Here's some of the best. As many of them have multiple suggesters I have credited the persons who were either first or gave the most thoughtful analysis. Feel free, if you are one of these people, to give further details or clarifications in the comments of this post as I am sure these summaries do not do them justice.
The Plague of Metrics (Nicole Klein, Curtis Pettit plus 18 others): Metrics change behavior and once a tester knows how the measurement works, they test to make themselves look good or say what they want it to say ignoring other more important factors. The metric becomes the goal instead of measuring progress. The distaste for metrics in many of these emails was palpable!
The Plague of Semantics (Chris LeMesurier plus 3 others): We misuse and overuse terms and people like to assign their own meaning to certain terms. It means that designs and specs are often misunderstood or misinterpreted. This was also called the plague of assumptions by other contributors.
The Plague of Infinity (Jarod Salamond, Radislav Vasilev and 14 others): The testing problem is so huge it's overwhelming. We spend so much time trying to justify our coverage and explain what we are and are not testing that it takes away from our focus on testing. Every time we take a look at the testing problem we see new risks and new things that need our attention. It randomizes us and stalls our progress. This was also called the plague of endlessness and exhaustion.

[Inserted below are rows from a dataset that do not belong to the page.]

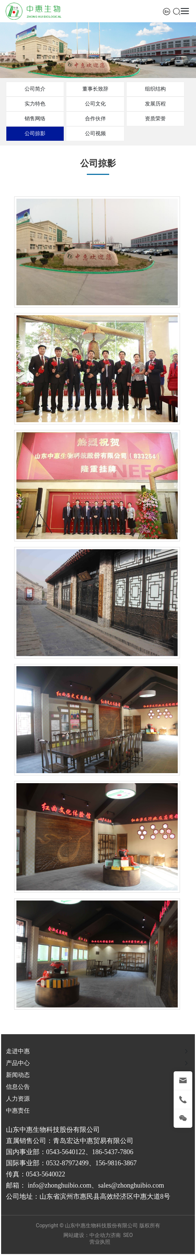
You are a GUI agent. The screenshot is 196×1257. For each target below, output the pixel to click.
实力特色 (35, 104)
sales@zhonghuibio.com (131, 1185)
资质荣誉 (155, 118)
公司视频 (95, 133)
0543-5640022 (45, 1174)
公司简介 (35, 89)
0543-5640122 (65, 1152)
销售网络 (35, 118)
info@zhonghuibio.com (59, 1185)
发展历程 (155, 104)
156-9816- (109, 1163)
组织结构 (155, 89)
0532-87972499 (67, 1163)
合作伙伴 (95, 118)
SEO (128, 1235)
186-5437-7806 (112, 1152)
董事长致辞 (95, 89)
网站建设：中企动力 (86, 1235)
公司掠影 (35, 133)
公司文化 (95, 104)
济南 (115, 1235)
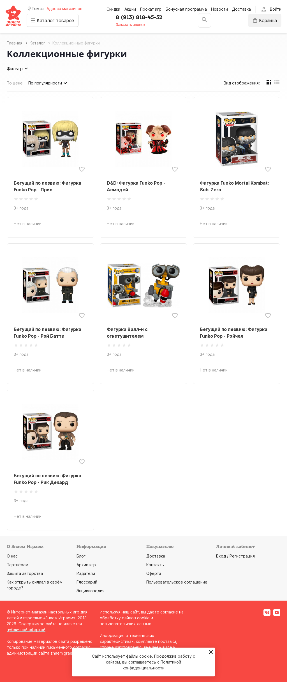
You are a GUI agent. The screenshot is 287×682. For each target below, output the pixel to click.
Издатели (86, 573)
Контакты (155, 564)
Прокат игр (150, 9)
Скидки (113, 9)
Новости (219, 9)
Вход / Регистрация (235, 556)
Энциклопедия (91, 590)
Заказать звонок (132, 24)
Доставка (241, 9)
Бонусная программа (186, 9)
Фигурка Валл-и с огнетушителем (127, 332)
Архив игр (86, 564)
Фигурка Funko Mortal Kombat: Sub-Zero (234, 186)
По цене (15, 83)
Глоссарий (87, 582)
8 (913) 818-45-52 (140, 17)
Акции (130, 9)
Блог (81, 556)
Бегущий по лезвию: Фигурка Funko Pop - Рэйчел (233, 332)
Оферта (153, 573)
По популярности (48, 83)
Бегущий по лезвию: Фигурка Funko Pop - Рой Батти (47, 332)
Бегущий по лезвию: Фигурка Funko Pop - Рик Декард (47, 479)
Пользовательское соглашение (176, 582)
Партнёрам (17, 564)
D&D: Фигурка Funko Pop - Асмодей (136, 186)
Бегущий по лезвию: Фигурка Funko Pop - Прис (47, 186)
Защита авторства (25, 573)
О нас (12, 556)
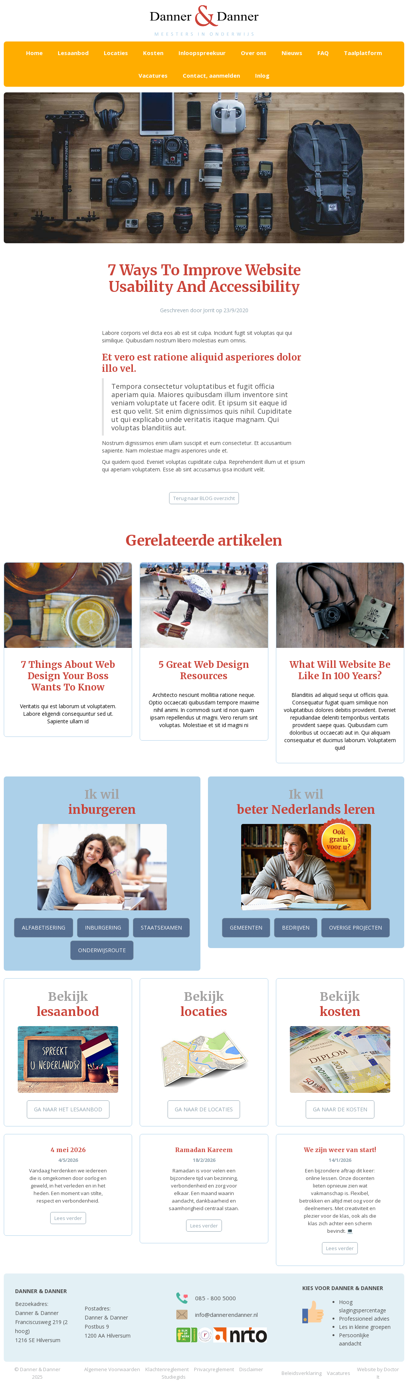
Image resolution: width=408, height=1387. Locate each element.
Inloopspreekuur (202, 53)
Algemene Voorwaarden (112, 1369)
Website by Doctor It (378, 1373)
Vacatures (153, 75)
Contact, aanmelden (211, 75)
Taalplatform (363, 53)
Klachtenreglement (167, 1369)
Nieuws (292, 53)
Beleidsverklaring (302, 1373)
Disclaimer (251, 1369)
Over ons (253, 53)
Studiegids (174, 1376)
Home (34, 53)
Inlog (262, 75)
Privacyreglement (214, 1369)
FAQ (323, 53)
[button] (73, 52)
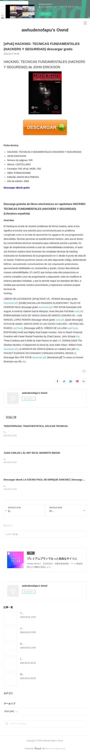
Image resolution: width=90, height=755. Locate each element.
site (77, 349)
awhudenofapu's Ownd (45, 29)
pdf (59, 340)
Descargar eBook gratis (17, 187)
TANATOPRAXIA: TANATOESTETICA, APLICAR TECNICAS (36, 426)
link (77, 336)
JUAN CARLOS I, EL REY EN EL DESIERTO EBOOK (32, 453)
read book (18, 328)
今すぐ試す (45, 14)
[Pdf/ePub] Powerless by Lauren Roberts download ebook (45, 660)
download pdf (10, 303)
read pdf (78, 311)
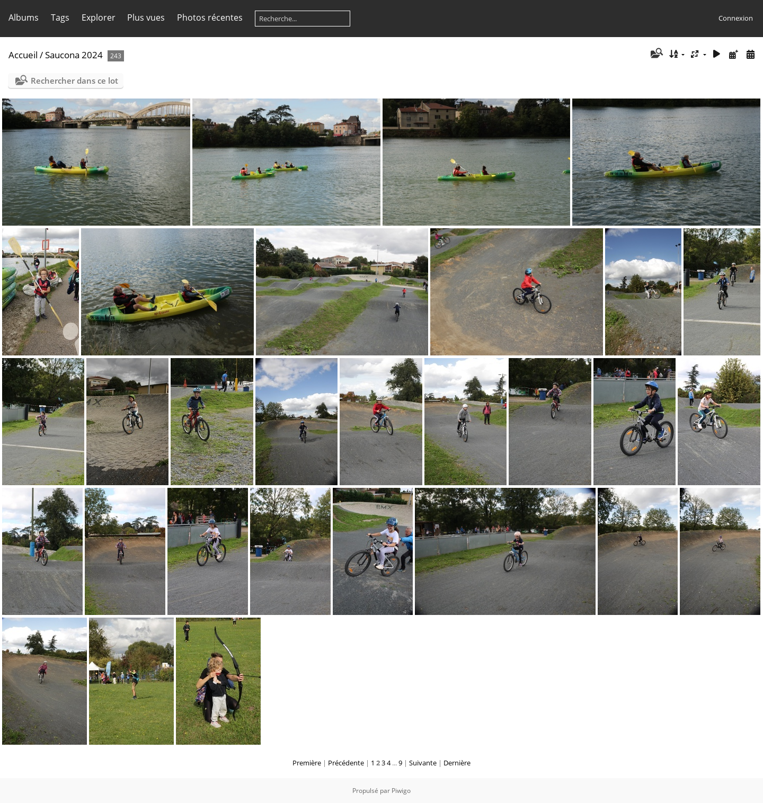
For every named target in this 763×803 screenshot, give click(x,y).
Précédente (346, 763)
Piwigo (401, 790)
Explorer (99, 17)
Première (306, 763)
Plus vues (146, 17)
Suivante (423, 763)
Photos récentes (210, 17)
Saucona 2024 (74, 55)
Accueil (23, 55)
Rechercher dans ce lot (74, 80)
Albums (23, 17)
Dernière (457, 763)
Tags (60, 17)
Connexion (735, 18)
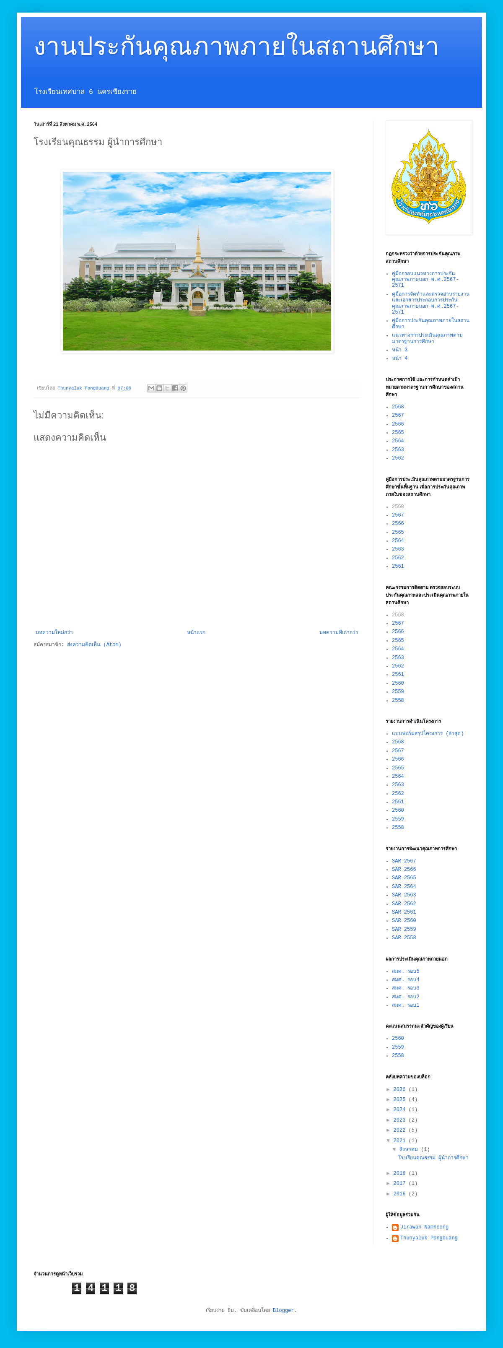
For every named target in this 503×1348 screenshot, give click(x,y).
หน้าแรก (196, 633)
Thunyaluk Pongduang (429, 1238)
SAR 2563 (404, 895)
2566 (398, 424)
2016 (401, 1194)
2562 (398, 458)
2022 (401, 1130)
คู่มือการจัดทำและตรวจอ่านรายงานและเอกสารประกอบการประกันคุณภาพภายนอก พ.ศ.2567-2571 (430, 303)
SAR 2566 (404, 870)
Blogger (283, 1311)
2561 (398, 566)
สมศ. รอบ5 (406, 971)
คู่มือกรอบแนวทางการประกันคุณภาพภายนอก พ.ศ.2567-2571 (425, 280)
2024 (401, 1110)
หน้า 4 (399, 358)
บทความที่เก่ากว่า (338, 633)
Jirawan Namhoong (424, 1227)
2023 (401, 1120)
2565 (398, 433)
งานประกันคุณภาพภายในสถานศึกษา (236, 50)
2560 (398, 683)
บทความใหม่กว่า (54, 633)
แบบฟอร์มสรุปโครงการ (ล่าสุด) (428, 734)
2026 (401, 1090)
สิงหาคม (410, 1150)
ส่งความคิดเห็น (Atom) (94, 645)
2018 (401, 1174)
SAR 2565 (404, 878)
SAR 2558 (404, 938)
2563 (398, 450)
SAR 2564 (404, 887)
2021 (401, 1141)
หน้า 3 (399, 350)
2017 (401, 1184)
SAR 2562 (404, 904)
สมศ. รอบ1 (406, 1005)
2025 (401, 1100)
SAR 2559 (404, 929)
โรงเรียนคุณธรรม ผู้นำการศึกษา (433, 1158)
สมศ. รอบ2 (406, 997)
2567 (398, 415)
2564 (398, 441)
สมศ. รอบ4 (406, 980)
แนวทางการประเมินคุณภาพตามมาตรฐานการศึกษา (427, 338)
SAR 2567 (404, 861)
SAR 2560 (404, 921)
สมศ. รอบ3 (406, 988)
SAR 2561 (404, 912)
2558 (398, 701)
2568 (398, 407)
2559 (398, 692)
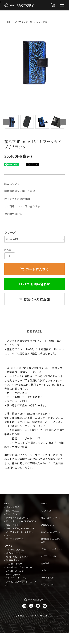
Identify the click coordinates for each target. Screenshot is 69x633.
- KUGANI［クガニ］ (14, 553)
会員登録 (45, 563)
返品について (12, 183)
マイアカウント (48, 556)
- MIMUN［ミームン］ (15, 570)
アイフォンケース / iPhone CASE (31, 21)
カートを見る (47, 577)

The Plague of Miscommunication (Scott White and 2 others): The language of creation (development) and the language of destruction (testing) are different. Testers write a bug report and the devs don't understand it and cycles have to be spent explaining and reexplaining. A related plague is the lack of communication that causes testers to redo work and tread over the same paths as unit tests, integration tests and even the tests that other testers on the team are performing. This was also called the plague of language (meaning lack of a common one).
The Plague of Rigidness (Roussi Roussev, Steven Woody, Michele Smith and 5 others): Sticking to the plan/process/procedure no matter what. Test strategy cannot be bottled in such a manner yet process heavy teams often ignore creativity for the sake of process. We stick with the same stale testing ideas product after product, release after release. This was also called the plague of complacency. Roussi suggested a novel twist calling this the success plague where complacency is brought about through success of the product. How can we be wrong when our software was so successful in the market?